Senator for De Salaberry
- In office 1873–1890
- Preceded by: Louis Renaud
- Succeeded by: Joseph Tassé

Personal details
- Born: April 28, 1838 Sainte-Anne-de-la-Pérade (La Pérade), Lower Canada
- Died: January 17, 1890 (aged 51) Montreal, Quebec
- Spouse: Marie-Zoé-Aimée Renaud
- Children: 7
- Alma mater: Nicolet College, Nicolet, Quebec

= François-Xavier-Anselme Trudel =

Canadian politician (1838–1890)

François-Xavier-Anselme Trudel (April 28, 1838 – January 17, 1890) was a politician in Quebec, Canada.

==Background==

He was born on April 28, 1838, in Sainte-Anne-de-la-Pérade, Mauricie.

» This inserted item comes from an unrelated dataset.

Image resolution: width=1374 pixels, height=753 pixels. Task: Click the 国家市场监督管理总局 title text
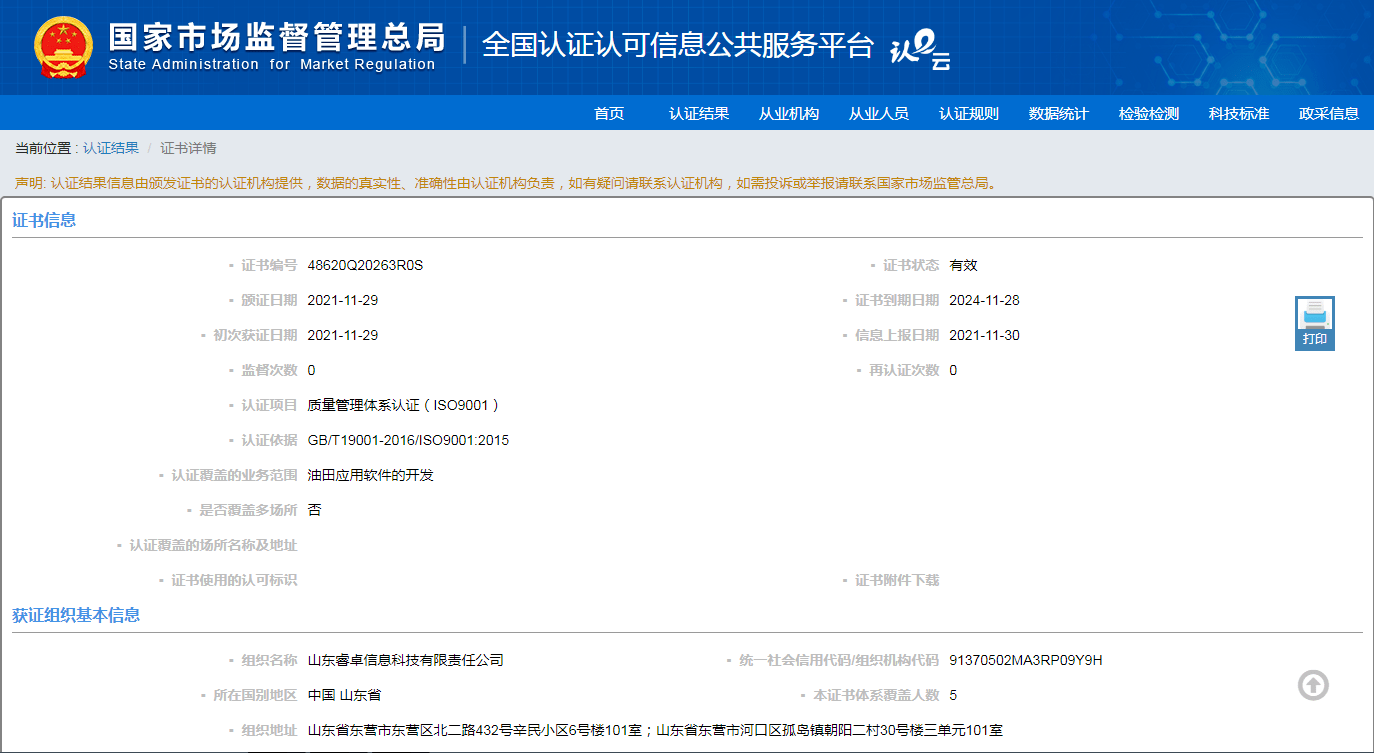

==Member of the legislature==

Trudel was elected as a Conservative candidate to the provincial legislature in the district of Champlain in 1871. He co-authored the Programme Catholique and was an Ultramontanist. He did not run for re-election in 1875.

==Senator==

He was appointed to the Canadian Senate in 1873. He joined Honoré Mercier's Parti National for a short period of time, but eventually became Conservative again.

==Personal life==
On April 27, 1864, in Montreal, Trudel wed Marie-Zoé-Aimée, the only daughter of Louis Renaud. At his death, he left four children (three others had died during his lifetime). The eldest, Henri-Louis-François-Xavier-Édouard, became editor of L’Étendard when his father died. His widow, with whom he had had differences in public during their marriage, outlived him by 25 years, dying on April 24, 1915.

==Death==
Trudel died on January 17, 1890, in the Hotel-Dieu Hospital, at the age of 52.